Record extracts START
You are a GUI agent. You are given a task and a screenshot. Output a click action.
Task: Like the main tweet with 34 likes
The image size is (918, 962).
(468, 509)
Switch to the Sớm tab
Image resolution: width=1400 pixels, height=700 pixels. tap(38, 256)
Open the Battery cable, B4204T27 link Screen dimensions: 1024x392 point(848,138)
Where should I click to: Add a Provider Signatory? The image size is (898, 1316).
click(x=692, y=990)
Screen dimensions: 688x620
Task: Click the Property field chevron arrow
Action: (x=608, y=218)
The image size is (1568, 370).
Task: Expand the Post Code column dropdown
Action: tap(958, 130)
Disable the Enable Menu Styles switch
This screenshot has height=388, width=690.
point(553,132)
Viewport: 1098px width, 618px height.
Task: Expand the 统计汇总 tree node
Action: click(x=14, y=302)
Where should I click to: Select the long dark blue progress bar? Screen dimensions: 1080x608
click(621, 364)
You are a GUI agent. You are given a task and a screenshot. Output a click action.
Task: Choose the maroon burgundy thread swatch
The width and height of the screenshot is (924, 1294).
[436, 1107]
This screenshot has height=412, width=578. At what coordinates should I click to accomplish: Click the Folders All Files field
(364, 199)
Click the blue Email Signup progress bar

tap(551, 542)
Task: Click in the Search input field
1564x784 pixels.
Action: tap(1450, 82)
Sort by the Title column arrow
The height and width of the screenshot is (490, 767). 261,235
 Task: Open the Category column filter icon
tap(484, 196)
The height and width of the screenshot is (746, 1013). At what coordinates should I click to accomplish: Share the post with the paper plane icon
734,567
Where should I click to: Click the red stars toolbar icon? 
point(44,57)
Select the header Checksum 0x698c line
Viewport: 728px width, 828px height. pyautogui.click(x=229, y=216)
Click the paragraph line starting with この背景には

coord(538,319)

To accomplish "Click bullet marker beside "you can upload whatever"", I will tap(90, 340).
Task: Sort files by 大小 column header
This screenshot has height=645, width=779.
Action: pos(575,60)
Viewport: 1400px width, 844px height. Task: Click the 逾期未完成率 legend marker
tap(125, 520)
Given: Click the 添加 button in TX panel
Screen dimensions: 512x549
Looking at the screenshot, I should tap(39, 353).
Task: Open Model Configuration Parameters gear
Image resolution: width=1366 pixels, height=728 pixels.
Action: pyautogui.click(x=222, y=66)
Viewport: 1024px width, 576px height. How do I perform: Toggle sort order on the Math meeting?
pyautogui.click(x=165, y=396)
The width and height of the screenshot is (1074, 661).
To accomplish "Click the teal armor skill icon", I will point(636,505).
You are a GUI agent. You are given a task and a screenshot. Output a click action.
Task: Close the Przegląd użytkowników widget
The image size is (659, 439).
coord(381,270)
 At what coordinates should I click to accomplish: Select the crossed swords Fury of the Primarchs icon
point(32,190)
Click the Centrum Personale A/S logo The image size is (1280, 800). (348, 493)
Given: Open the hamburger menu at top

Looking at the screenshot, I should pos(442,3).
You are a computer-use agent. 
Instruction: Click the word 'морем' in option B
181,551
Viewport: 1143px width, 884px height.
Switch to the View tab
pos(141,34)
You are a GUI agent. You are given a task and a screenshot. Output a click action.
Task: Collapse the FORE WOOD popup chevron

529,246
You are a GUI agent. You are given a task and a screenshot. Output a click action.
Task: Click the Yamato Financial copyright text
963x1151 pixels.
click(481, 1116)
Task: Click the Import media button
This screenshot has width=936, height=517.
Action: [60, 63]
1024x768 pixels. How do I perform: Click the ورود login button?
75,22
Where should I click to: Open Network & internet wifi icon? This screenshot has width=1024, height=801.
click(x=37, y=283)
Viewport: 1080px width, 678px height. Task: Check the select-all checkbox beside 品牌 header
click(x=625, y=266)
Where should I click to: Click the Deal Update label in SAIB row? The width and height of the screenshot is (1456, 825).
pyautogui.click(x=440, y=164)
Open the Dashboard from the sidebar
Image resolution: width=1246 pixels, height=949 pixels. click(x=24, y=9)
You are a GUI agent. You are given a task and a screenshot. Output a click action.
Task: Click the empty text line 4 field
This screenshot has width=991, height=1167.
Record extracts END
*To do*. The lines from the one containing "Task: Click the Yamato" through the end of the data are to be copied exactly, the first and last of them included.

*Final answer*.
Task: Click the Yamato Financial copyright text
963x1151 pixels.
click(481, 1116)
Task: Click the Import media button
This screenshot has width=936, height=517.
Action: [60, 63]
1024x768 pixels. How do I perform: Click the ورود login button?
75,22
Where should I click to: Open Network & internet wifi icon? This screenshot has width=1024, height=801.
click(x=37, y=283)
Viewport: 1080px width, 678px height. Task: Check the select-all checkbox beside 品牌 header
click(x=625, y=266)
Where should I click to: Click the Deal Update label in SAIB row? The width and height of the screenshot is (1456, 825).
pyautogui.click(x=440, y=164)
Open the Dashboard from the sidebar
Image resolution: width=1246 pixels, height=949 pixels. click(x=24, y=9)
You are a GUI agent. You are given a task and a screenshot. Output a click action.
Task: Click the empty text line 4 field
This screenshot has width=991, height=1167.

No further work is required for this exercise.